PROBLEM TO WORK ON -> Line count for "feed": state how many lines of the listing below contain it, without anything else.

RECORDS FOR THIS TASK ->
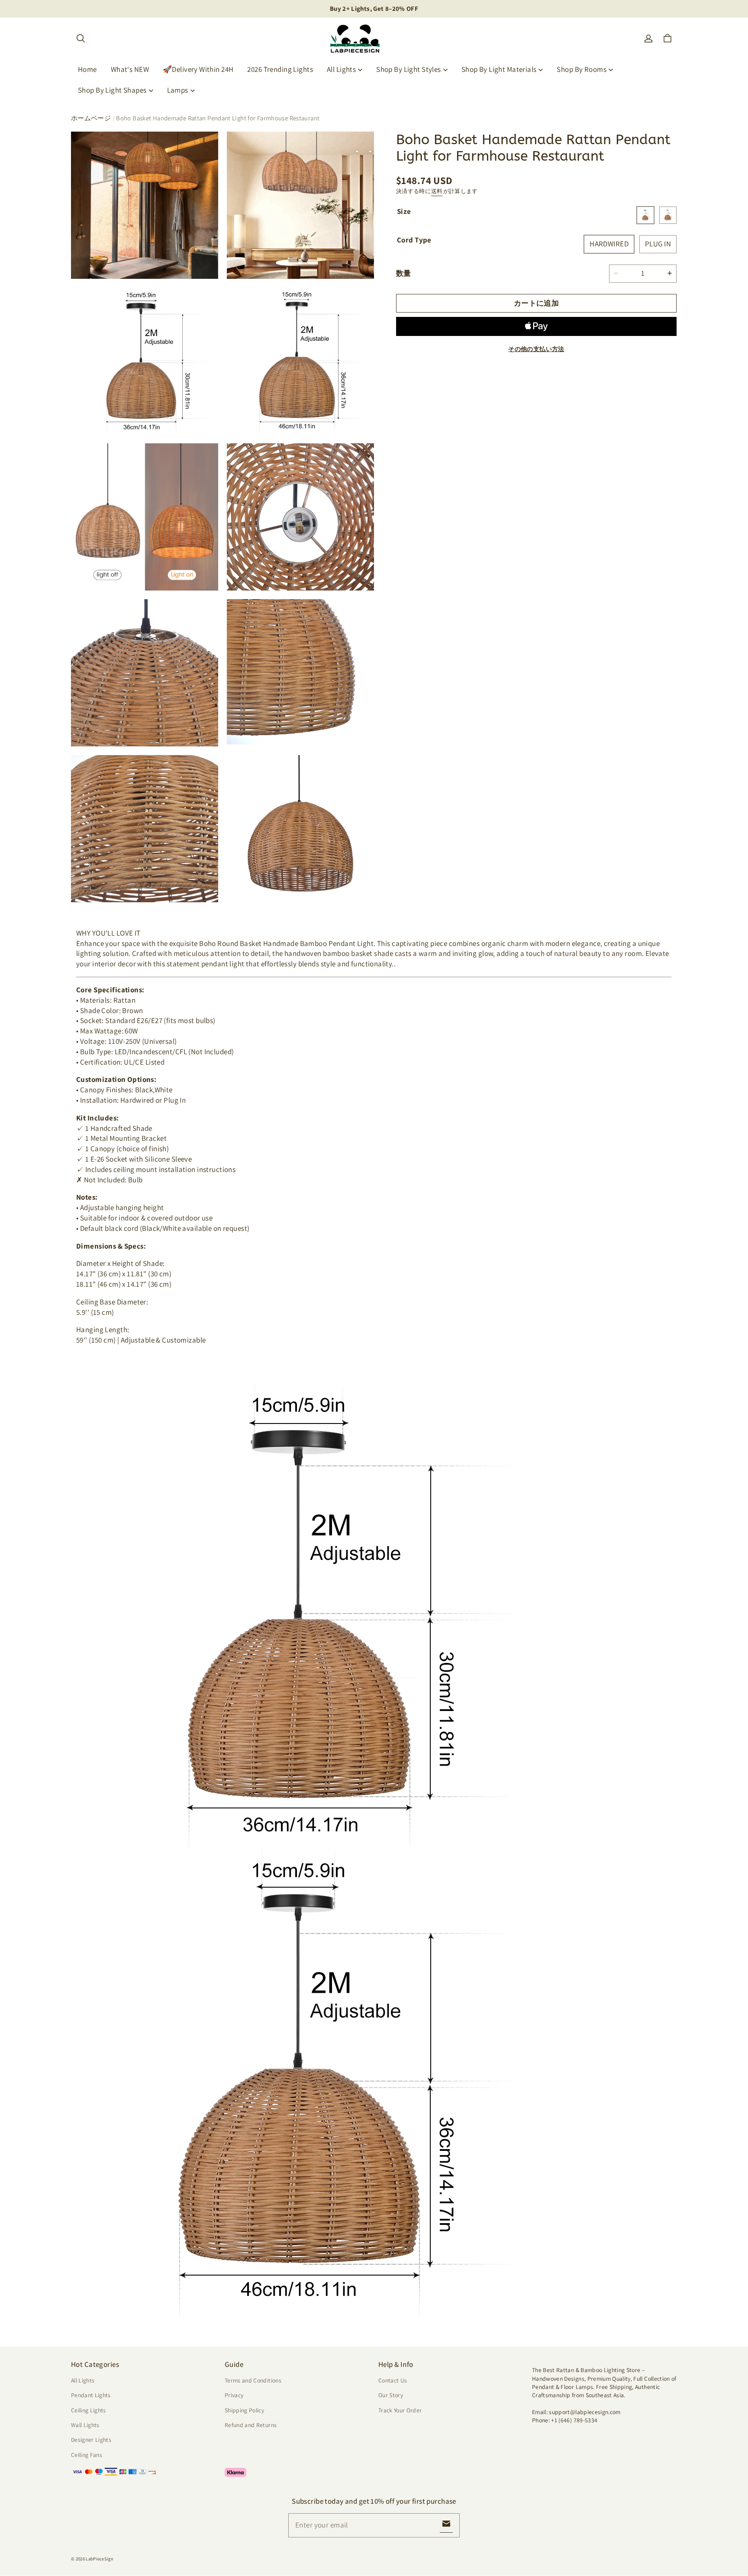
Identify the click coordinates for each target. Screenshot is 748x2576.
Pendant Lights (91, 2395)
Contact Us (392, 2380)
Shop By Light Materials (499, 69)
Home (87, 69)
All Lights (341, 69)
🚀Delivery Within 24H (198, 69)
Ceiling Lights (88, 2410)
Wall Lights (85, 2425)
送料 (437, 191)
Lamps (177, 90)
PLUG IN (658, 244)
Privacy (234, 2395)
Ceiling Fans (86, 2455)
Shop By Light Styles (408, 69)
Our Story (390, 2395)
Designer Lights (91, 2440)
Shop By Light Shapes (112, 90)
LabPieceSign (99, 2559)
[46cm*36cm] (668, 215)
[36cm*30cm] (645, 215)
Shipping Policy (244, 2410)
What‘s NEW (130, 69)
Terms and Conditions (253, 2380)
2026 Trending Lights (280, 69)
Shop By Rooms (581, 69)
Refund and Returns (251, 2425)
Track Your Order (400, 2410)
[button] (80, 38)
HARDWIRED (609, 244)
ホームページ (91, 118)
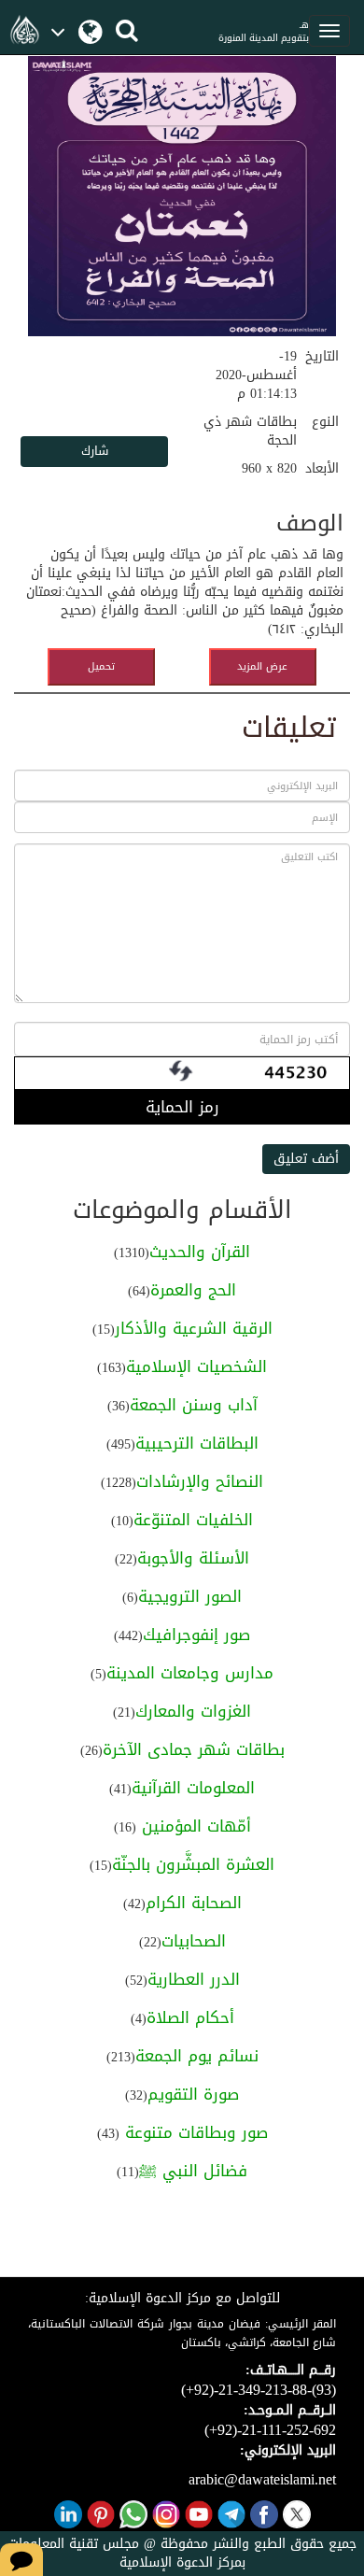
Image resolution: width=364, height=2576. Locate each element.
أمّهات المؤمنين (193, 1826)
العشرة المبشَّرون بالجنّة (193, 1864)
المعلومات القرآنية (193, 1788)
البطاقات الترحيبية (197, 1443)
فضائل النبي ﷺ (193, 2171)
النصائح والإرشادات (199, 1481)
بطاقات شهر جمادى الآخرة (194, 1749)
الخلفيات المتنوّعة (193, 1520)
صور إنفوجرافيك (196, 1634)
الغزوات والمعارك (193, 1711)
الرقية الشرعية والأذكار (194, 1328)
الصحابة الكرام (194, 1903)
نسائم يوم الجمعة (197, 2056)
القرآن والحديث (199, 1252)
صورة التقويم (193, 2094)
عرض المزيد (262, 666)
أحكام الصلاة (190, 2017)
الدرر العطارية (193, 1979)
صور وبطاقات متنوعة (193, 2132)
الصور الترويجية (190, 1596)
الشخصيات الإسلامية (196, 1366)
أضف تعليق (306, 1158)
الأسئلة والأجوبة (193, 1558)
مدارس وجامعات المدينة (189, 1673)
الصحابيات (193, 1941)
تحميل (101, 666)
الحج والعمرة (193, 1290)
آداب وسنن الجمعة (194, 1405)
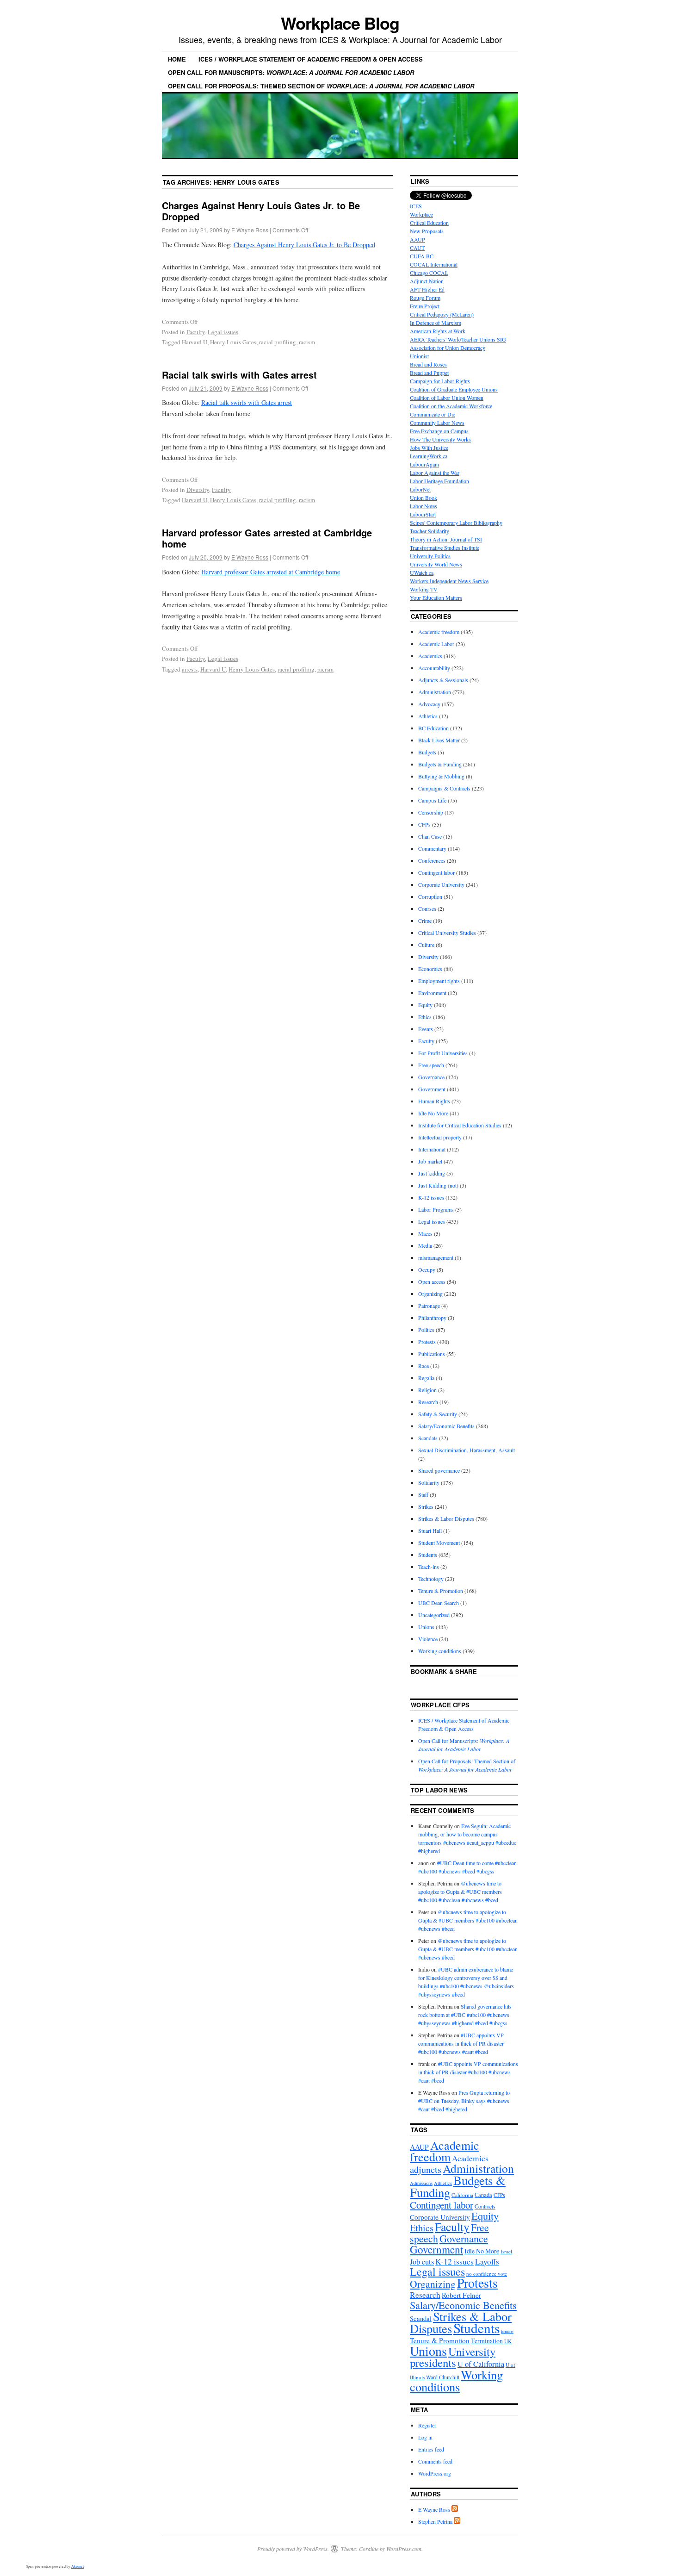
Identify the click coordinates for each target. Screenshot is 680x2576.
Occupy (426, 1269)
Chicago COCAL (429, 272)
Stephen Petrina (435, 2521)
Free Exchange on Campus (439, 431)
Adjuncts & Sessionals (443, 680)
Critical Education (429, 222)
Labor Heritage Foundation (439, 481)
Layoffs (487, 2261)
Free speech (431, 1065)
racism (307, 342)
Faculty (195, 332)
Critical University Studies (447, 932)
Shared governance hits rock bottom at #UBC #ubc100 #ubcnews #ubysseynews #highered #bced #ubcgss (465, 2015)
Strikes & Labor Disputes (446, 1518)
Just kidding (431, 1173)
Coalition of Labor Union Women (446, 397)
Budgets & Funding (440, 764)
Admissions (421, 2183)
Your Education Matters (436, 597)
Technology (431, 1578)
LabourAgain (424, 464)
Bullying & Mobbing (441, 776)
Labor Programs (436, 1209)
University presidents (452, 2357)
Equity (425, 1004)
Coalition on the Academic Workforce (451, 406)
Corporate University (441, 884)
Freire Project (424, 306)
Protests (427, 1341)
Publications (431, 1353)
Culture (426, 944)
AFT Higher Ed (427, 289)
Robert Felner (461, 2295)
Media (425, 1245)
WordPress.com (403, 2548)
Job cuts (422, 2262)
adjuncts (425, 2169)
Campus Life (432, 800)
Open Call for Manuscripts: (291, 72)
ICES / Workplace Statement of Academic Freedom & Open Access (310, 59)
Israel (506, 2251)
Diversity (197, 489)
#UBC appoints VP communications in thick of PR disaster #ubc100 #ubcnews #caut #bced (461, 2043)
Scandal (421, 2318)
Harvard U (194, 342)
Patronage (429, 1305)
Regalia (426, 1377)
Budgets (427, 752)
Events (425, 1029)
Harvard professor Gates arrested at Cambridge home (267, 538)
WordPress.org (434, 2473)
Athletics (428, 716)
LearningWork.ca (428, 456)
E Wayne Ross (249, 230)
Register (427, 2425)
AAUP (417, 239)
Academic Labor (436, 643)
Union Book (423, 497)
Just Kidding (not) (438, 1185)
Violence (428, 1639)
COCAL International (433, 264)
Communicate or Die (432, 414)
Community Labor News (437, 422)
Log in (425, 2437)
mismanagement (435, 1257)
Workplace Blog (340, 23)
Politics (426, 1329)
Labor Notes (423, 506)
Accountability (434, 668)
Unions (426, 1626)
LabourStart (423, 514)
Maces (425, 1233)
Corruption (430, 896)
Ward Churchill (442, 2377)
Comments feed (435, 2461)
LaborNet (420, 489)
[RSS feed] (454, 2509)
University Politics (430, 556)
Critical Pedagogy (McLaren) (442, 314)
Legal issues (223, 332)
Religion (427, 1390)
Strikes (425, 1506)
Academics (430, 656)
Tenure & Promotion (440, 1590)
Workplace (421, 214)
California (462, 2194)
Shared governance (439, 1470)
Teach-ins (428, 1566)
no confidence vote (486, 2273)
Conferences (431, 860)
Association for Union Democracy (447, 347)
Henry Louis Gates (233, 342)
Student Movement (439, 1542)
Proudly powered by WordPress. (293, 2548)
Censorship (430, 812)
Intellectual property (440, 1137)
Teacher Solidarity (429, 531)
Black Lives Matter (439, 740)
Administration (434, 692)
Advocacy (429, 704)
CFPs (424, 824)
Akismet (77, 2566)
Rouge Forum (425, 297)
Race (423, 1365)
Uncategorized (434, 1614)
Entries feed (431, 2449)
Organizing (430, 1293)
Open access (431, 1281)
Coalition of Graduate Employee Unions (454, 389)
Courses (427, 908)
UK (508, 2341)
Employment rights (439, 980)
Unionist (419, 356)
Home (177, 59)
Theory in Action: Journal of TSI (446, 539)
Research (428, 1402)
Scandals (428, 1438)
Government (431, 1089)
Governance (431, 1077)
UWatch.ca (421, 572)
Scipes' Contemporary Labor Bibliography (456, 522)
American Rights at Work (437, 331)
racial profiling (277, 342)
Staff (423, 1494)
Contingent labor (436, 872)
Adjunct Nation (427, 281)
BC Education (433, 728)
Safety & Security (437, 1414)
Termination (487, 2340)
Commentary (432, 848)
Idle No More (433, 1113)
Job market (430, 1161)
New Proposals (427, 231)
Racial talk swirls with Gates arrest (239, 374)
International (431, 1149)
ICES (416, 206)
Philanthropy (432, 1317)
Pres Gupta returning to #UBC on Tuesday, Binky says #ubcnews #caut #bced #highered (464, 2101)
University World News (436, 564)
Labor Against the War (434, 472)
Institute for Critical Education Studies (459, 1125)
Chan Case (430, 836)
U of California (480, 2364)
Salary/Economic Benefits (446, 1426)
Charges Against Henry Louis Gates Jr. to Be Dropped (261, 211)
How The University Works (440, 439)
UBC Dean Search (438, 1602)
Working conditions (439, 1651)
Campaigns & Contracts (444, 788)
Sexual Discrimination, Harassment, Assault (466, 1450)
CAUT (417, 247)
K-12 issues (431, 1197)
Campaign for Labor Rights (440, 381)
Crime (425, 920)
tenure (507, 2330)
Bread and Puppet (429, 372)
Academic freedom (438, 631)
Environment (432, 992)
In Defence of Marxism (435, 322)
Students (427, 1554)
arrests (190, 669)
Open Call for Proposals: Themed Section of (321, 85)
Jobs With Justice (429, 447)
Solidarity (428, 1482)
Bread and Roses (428, 364)
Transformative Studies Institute (444, 547)
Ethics (425, 1016)
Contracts (485, 2206)
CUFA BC (421, 256)
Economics (430, 968)
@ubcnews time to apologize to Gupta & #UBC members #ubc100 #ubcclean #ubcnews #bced (460, 1891)
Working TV (424, 589)
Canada (483, 2195)
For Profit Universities (443, 1053)
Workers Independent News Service (449, 581)
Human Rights (434, 1101)
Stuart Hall (430, 1530)
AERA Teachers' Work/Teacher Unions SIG (458, 339)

EXPECTED ANSWER -> 3